Curitiba - Um superintendente da Polícia Civil também está entre os suspeitos de terem assassinado a Evinha do Pó e seu filho Antônio Silveira da Costa. Jaime Rogério Speroto, lotado no 13º Distrito, em Curitiba, foi ouvido anteontem à noite pela Delegacia de Homicídios, que investiga o caso. Ele negou a autoria do crime.
A prisão temporária dele chegou a ser pedida pelo delegado Sebastião Ramos Neto, que investiga o duplo homicídio, mas foi indeferido pela juíza de plantão da Central de Inquéritos, Lídia Munhoz, por falta de provas.
O policial teria sido visto por testemunhas minutos antes da execução de Evinha em um carro idêntico ao usado pelo assassino, um Astra cinza, na Vila Nossa Senhora da Luz, onde as vítimas moravam.

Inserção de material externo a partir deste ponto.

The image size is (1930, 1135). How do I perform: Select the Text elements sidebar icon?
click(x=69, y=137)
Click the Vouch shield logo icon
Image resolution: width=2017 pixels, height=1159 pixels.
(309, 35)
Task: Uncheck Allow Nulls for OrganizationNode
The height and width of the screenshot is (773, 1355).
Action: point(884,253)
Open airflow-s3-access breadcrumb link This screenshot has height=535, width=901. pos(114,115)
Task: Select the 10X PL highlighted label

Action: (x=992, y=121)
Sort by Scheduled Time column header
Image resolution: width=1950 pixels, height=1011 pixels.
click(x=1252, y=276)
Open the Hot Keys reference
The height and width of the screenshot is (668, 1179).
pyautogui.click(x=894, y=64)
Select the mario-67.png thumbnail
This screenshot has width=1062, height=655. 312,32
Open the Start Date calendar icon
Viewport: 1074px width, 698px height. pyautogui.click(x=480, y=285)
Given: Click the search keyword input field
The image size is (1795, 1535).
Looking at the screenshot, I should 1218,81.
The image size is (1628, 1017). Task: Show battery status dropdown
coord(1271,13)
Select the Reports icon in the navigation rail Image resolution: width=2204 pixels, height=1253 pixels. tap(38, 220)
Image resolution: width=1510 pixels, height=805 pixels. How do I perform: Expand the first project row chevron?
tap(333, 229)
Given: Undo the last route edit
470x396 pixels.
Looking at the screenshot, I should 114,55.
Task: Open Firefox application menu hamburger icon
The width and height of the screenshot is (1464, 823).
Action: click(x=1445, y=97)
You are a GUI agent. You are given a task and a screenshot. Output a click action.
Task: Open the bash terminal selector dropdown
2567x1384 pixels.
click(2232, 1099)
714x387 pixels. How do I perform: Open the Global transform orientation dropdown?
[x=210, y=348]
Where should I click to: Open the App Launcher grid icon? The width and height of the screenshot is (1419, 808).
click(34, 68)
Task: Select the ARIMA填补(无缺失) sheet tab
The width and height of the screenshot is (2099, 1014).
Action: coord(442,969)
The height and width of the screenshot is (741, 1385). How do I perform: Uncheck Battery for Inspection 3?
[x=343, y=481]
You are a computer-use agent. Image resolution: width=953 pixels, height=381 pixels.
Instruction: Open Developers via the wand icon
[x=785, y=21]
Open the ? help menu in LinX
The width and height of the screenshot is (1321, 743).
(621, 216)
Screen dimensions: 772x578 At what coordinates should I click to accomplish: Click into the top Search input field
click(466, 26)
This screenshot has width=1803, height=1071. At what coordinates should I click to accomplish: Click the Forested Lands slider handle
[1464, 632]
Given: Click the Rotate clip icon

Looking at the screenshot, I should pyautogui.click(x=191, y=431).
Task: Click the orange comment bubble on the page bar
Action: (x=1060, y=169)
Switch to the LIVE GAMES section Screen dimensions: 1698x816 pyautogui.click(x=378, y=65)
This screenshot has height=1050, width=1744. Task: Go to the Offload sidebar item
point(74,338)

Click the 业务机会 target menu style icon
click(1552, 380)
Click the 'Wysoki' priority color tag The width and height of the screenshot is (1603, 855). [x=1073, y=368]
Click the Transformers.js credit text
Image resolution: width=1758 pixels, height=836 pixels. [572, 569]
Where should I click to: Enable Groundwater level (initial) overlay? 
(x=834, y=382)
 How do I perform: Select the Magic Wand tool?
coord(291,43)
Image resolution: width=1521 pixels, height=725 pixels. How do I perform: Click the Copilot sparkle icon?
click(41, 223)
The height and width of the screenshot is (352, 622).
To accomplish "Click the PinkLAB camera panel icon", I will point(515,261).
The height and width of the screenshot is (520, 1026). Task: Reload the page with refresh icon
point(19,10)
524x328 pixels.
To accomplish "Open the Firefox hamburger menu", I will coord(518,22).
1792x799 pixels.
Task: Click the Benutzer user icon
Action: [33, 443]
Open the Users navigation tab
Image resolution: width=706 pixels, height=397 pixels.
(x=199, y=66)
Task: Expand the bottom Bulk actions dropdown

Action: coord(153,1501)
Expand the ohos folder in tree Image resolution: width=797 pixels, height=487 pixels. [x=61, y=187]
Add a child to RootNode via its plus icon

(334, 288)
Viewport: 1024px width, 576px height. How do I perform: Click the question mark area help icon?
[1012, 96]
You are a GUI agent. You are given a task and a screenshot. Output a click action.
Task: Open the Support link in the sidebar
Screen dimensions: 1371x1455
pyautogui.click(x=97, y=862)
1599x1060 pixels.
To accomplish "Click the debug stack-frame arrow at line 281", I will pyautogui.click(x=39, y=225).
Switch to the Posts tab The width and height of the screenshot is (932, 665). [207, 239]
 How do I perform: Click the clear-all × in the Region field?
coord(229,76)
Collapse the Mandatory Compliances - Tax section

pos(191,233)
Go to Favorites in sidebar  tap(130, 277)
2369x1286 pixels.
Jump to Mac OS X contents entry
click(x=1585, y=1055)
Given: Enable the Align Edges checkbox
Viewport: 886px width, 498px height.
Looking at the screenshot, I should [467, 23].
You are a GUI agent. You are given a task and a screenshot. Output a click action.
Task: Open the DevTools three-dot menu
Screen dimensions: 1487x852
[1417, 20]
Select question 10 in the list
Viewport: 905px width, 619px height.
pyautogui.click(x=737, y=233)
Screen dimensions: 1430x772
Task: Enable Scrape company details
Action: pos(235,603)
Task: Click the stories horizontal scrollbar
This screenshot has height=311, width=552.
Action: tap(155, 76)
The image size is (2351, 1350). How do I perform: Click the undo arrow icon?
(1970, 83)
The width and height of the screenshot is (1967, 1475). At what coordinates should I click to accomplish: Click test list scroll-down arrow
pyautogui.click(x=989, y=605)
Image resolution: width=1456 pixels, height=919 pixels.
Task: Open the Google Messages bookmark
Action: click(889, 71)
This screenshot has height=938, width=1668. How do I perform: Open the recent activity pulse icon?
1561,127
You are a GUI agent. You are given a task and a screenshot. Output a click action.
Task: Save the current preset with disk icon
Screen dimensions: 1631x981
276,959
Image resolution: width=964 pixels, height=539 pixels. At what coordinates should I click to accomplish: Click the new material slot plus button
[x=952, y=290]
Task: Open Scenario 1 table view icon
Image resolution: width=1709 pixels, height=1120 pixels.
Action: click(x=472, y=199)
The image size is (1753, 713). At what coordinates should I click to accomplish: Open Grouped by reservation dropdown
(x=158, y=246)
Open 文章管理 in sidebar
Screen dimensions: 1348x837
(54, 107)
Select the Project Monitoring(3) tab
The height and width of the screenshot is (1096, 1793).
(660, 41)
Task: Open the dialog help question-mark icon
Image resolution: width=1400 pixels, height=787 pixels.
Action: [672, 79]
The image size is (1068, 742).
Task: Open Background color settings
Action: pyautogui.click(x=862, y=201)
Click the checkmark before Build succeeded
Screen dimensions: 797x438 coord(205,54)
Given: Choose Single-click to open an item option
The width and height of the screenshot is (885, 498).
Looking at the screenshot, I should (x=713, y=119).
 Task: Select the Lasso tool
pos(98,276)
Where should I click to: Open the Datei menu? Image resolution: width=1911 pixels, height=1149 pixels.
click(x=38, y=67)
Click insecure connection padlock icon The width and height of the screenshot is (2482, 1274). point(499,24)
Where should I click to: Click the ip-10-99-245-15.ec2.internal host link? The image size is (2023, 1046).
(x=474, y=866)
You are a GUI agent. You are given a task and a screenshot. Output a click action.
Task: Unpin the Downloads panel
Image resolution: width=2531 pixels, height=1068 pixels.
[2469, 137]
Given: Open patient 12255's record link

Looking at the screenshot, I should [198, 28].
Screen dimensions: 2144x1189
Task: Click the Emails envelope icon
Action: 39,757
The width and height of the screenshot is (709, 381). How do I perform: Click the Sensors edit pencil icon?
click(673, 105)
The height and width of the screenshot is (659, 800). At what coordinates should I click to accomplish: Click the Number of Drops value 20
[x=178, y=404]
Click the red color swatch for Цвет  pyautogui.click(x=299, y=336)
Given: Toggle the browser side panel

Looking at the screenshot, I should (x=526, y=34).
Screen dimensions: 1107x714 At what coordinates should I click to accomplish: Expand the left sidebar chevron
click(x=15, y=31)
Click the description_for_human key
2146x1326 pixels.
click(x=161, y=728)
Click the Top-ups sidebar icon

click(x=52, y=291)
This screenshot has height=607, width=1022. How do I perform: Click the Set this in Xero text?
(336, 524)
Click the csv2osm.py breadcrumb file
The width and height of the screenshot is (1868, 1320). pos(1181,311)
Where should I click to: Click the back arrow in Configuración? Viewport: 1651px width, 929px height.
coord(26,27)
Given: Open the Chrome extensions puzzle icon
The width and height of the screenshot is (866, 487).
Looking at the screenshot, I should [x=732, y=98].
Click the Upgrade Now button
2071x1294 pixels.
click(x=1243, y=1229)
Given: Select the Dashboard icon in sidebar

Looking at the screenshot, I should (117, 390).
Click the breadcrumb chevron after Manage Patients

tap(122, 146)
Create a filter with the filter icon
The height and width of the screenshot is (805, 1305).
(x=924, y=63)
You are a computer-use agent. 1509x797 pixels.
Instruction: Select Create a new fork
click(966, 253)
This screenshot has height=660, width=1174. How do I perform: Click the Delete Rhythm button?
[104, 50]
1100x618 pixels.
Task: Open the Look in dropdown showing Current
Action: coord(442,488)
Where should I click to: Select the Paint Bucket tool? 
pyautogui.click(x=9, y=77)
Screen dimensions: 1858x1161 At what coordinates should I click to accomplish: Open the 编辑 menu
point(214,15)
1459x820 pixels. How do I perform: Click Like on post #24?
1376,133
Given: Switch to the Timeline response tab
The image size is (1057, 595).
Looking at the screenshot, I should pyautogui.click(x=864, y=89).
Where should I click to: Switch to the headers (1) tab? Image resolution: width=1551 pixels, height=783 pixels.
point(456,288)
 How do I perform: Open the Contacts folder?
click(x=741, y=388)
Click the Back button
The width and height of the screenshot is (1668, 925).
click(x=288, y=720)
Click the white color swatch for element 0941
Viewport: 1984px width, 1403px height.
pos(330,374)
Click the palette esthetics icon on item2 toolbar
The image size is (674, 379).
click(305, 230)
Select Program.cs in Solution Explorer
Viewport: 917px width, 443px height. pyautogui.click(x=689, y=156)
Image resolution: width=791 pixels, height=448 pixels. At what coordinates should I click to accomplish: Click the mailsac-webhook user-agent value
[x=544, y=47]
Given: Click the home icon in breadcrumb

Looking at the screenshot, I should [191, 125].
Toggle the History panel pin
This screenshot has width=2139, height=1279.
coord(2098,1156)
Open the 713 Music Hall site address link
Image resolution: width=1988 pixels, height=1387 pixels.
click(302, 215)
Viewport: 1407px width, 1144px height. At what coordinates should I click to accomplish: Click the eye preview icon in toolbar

‘‘Ele disse que passa por aquela região todo dia, porque é caminho para a casa dele’’, disse o delegado Luiz Gonzaga, que auxilia nas investigações. ‘‘Ainda estamos juntando elementos para elucidar o crime’’, completou. Para Gonzaga, Speroto pode estar sendo vítima de vingança. ‘‘Quem trabalha na polícia cria muitas inimizades. Só poderemos afirmar que ele foi o autor quando tivermos provas concretas.’’
Outro suspeito é o traficante Éder Souza Conde, apontado pela família de Evinha como o mandante do crime. A Folha tentou ouvir a versão do superintendente, mas ele não compareceu ontem ao 13º Distrito Policial.